- Work item -
Print, from the listing below, the lines starting at the line containing "Task: Click the ٢٫٣٩$ spent amount value" and ending at the line containing "This screenshot has height=429, width=477.", exactly as they stand, and print nothing else.

- Extracted records -
▬▬▬▬▬▬

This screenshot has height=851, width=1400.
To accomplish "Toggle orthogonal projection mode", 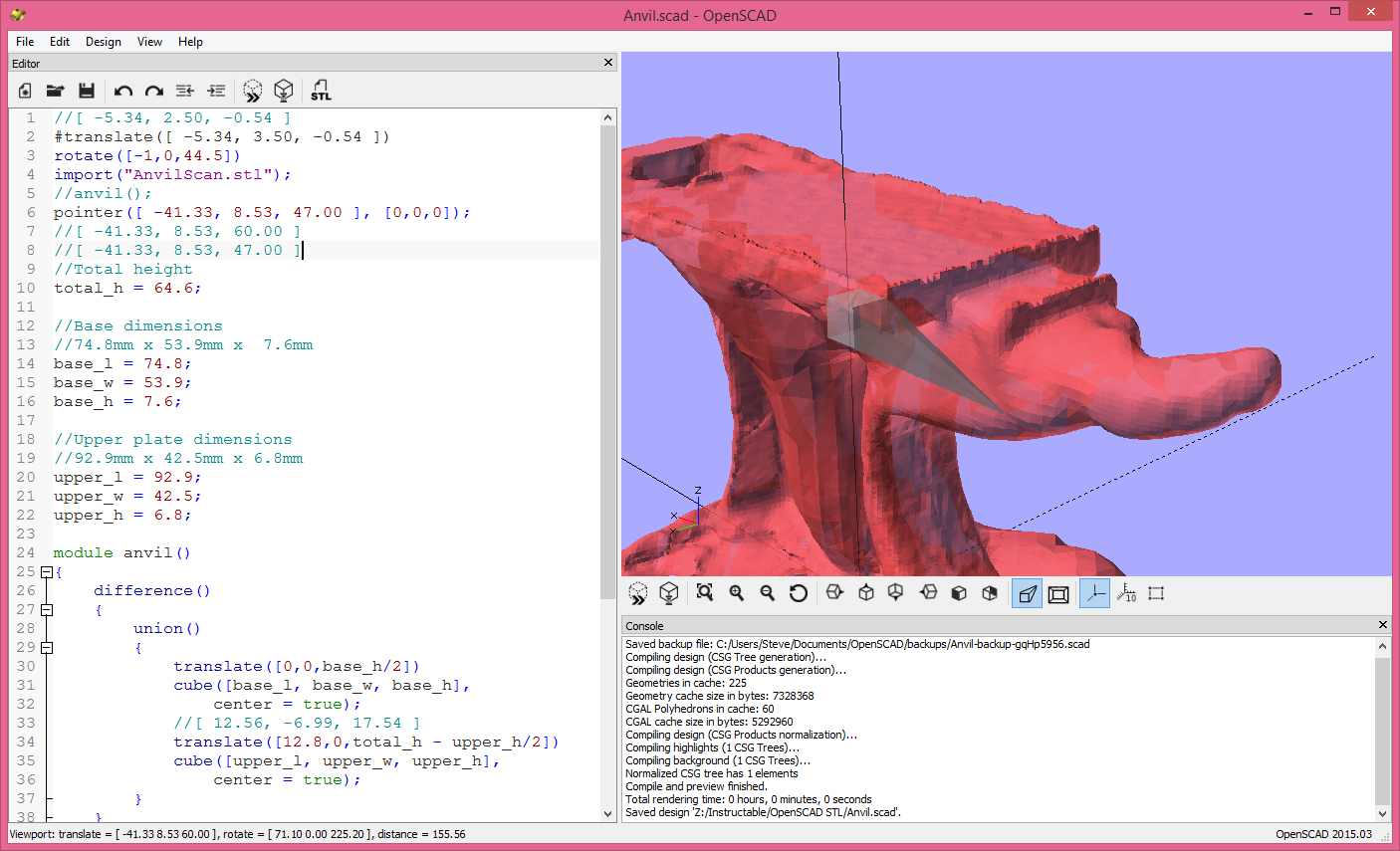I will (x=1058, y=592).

▬▬▬▬▬▬

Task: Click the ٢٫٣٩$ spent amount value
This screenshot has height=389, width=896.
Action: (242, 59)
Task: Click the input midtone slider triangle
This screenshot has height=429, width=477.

▬▬▬▬▬▬

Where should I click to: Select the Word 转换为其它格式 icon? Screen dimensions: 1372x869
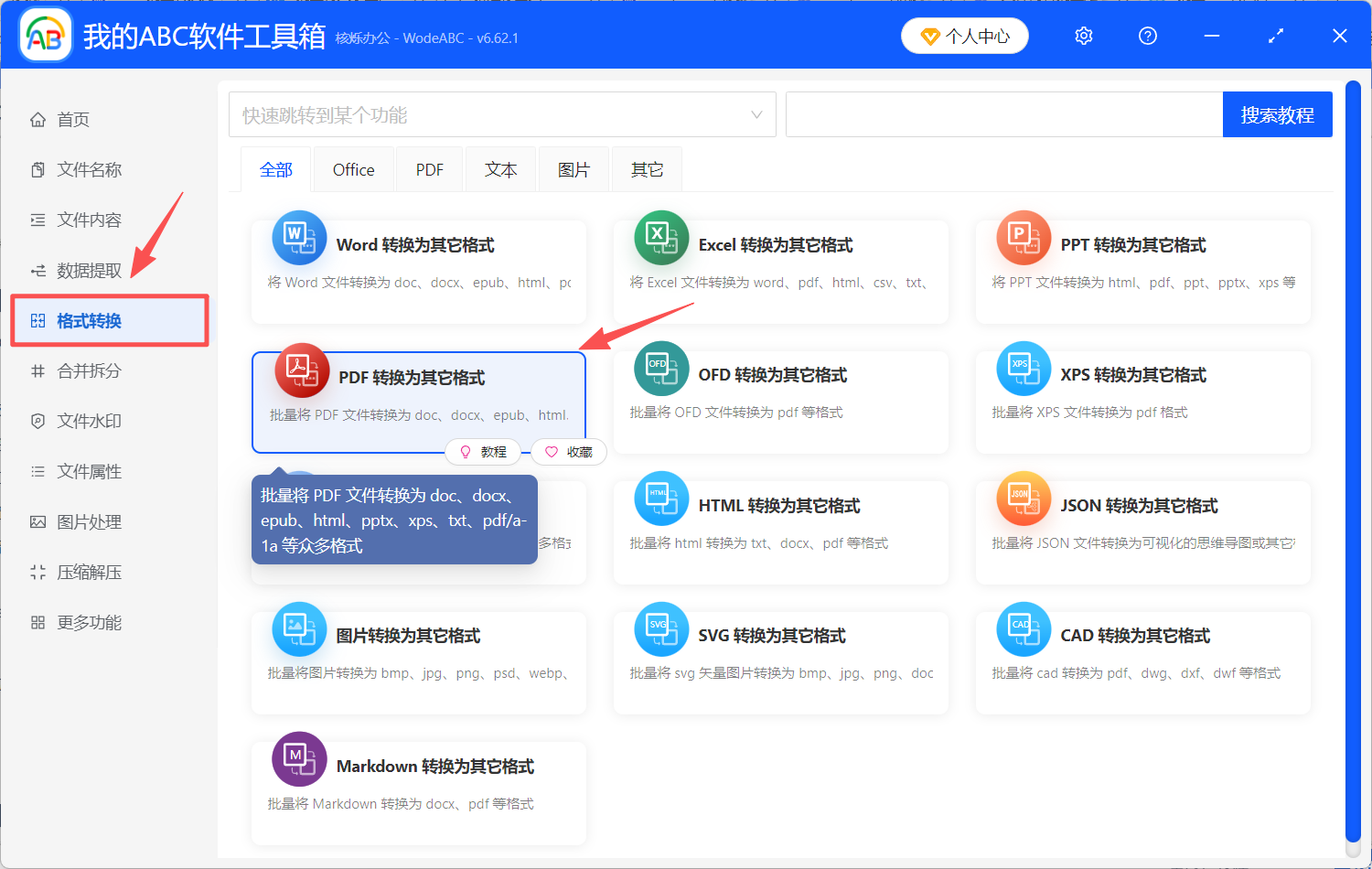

▬▬▬▬▬▬

- Written solution -
Task: Click the ٢٫٣٩$ spent amount value
This screenshot has height=389, width=896.
Action: (242, 59)
Task: Click the input midtone slider triangle
This screenshot has height=429, width=477.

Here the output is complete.